感じるマネジメント』 (リクルートHCソリューショングループ編 英治出版)
 本書は世界有数の自動車部品メーカー、デンソーがグローバル化した自社組織において、デンソー・スピリットを共有しようとする取り組みの物語。筆者は取り組みを主導したコンサルタントで、その視点から記述は行われている。
 企業理念やビジョンの重要性は今さら言うまでもなく、おいらも仕事で理念づくりやビジョンを共有するための冊子づくりのお手伝いをすることがあるので手に取ってみたのだが、これが意外と面白かったのでちょいと書評など。
 理念などで会社が大切にすべき価値観を明確にすることはとても大切な作業であるが、本当に難しいのはそこから先だ。立派な理念をつくっても組織に浸透させることができずに終わったケースは掃いて捨てるほどあるだろう。どこぞのコムスンみたいにみんなで唱和したって、そう簡単に社訓の類が人の心に受容されるわけではないのです。まして、デンソーのような世界中に拠点を持つ巨大グローバル企業で価値観を共有する難しさは想像を絶する。
 本書、というかデンソーのケースがユニークなのは、デンソー・スピリットを浸透させる方法論としてキリスト教の伝道に着目し、そこから価値観伝播のモデルをつくり出した点にある。

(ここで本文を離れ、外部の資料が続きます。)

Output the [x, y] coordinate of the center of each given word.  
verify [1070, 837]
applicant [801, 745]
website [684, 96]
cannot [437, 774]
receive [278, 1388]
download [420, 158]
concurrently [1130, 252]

伝道の要諦は「相手の心の中にある宝物」を相手と一緒に見つけながら共に豊かになることにあり、そこから「相手の心の中にある宝物」とデンソー・スピリットをつなぐ方法を筆者らは探っていったのだ。
 キリスト教の伝道については、スペインが南米でやったことなどを考えると、個人的にはろくな印象を持っていないのだけれど、それを抜きにすれば「こんな意外なところからヒントを得て、新たな方法を確立していけるのか」という面白さがあった。

|

« 出戻り編 | トップページ | 港のお仕事 »

コメント

この記事へのコメントは終了しました。

トラックバック


この記事へのトラックバック一覧です: 「相手の心の中にある宝物」:

« 出戻り編 | トップページ | 港のお仕事 »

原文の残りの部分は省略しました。